## Избранный отрывок
Лев Толстой и жена. Смешной старик со страшными мыслями - Андрей Шляхов
Шрифт:
Интервал:
Закладка:
Она ответила сразу же. Написала, что не сердится нисколько на своего «любезного соседа» за его «мораль», которую ей всегда приятно слышать, потому что все советы Толстого «всегда очень полезны». Попеняв соседу на «незаслуженные замечания насчет тщеславия, гордости и пр.», Валерия писала, что она «совсем завеселилась, всякий день где-нибудь на бале, или в опере, или в театре, или у Мортье (француз, у которого она брала уроки музыки. — А.Ш.)». Отношения были восстановлены.
24 сентября, после полуторамесячного пребывания в первопрестольной, Арсеньева вернулась домой. На следующий же день Толстой навестил ее и... был разочарован. «Валерия мила, но, увы, просто глупа, и это был жмущий башмачок», — записал он в дневнике в тот же день. «Была В., мила, но ограниченна и фю-тильна (пуста. — А.Ш.) невозможно», — добавил на следующий.

## Задания
1. Согласуются ли с отрывком о Толстом и Валерии Арсеньевой следующие утверждения: (a) Валерия написала, что сердится на Толстого за его мораль; (b) Арсеньева вернулась домой 24 сентября; (c) Толстой навестил ее через неделю после возвращения? Ответьте «да» или «нет» и приведите решающие слова отрывка в точности.
2. Повторите дословно участок отрывка о Толстом и Валерии Арсеньевой от слов «24 сентября, после» до слов «добавил на следующий.» включительно.

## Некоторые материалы

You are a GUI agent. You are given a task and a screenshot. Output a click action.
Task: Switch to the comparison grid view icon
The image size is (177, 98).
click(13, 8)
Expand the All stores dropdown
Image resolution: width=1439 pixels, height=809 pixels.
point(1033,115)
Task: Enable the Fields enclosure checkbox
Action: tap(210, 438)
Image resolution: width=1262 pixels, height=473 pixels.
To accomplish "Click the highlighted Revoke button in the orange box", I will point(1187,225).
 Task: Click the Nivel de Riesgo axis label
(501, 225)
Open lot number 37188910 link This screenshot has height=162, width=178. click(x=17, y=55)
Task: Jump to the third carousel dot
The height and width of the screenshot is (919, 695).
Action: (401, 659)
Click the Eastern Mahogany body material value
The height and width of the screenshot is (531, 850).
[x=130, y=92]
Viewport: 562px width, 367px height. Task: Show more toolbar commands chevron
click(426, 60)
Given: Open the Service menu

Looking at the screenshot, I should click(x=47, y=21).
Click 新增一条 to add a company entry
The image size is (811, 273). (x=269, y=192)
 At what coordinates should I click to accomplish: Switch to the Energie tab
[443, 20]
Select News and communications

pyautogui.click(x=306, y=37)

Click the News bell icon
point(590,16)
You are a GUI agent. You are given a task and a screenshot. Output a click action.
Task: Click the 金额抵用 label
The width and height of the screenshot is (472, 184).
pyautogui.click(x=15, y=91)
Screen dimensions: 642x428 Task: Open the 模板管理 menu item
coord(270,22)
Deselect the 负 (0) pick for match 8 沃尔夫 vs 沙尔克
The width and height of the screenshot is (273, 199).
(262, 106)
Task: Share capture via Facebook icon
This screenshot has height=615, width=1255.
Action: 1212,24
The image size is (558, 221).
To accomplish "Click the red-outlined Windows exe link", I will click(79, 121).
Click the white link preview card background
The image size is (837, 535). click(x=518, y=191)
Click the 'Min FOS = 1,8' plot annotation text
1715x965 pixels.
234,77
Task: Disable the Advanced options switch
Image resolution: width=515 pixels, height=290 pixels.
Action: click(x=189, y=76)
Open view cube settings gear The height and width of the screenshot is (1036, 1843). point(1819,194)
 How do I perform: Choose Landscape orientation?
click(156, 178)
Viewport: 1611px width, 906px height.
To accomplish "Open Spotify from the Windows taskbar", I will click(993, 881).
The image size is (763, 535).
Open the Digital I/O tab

## Ответы к упражнению
1.
(a) Нет: «Написала, что не сердится нисколько на своего «любезного соседа» за его «мораль»».
(b) Да: «24 сентября, после полуторамесячного пребывания в первопрестольной, Арсеньева вернулась домой».
(c) Нет: «На следующий же день Толстой навестил ее».

2.
24 сентября, после полуторамесячного пребывания в первопрестольной, Арсеньева вернулась домой. На следующий же день Толстой навестил ее и... был разочарован. «Валерия мила, но, увы, просто глупа, и это был жмущий башмачок», — записал он в дневнике в тот же день. «Была В., мила, но ограниченна и фю-тильна (пуста. — А.Ш.) невозможно», — добавил на следующий.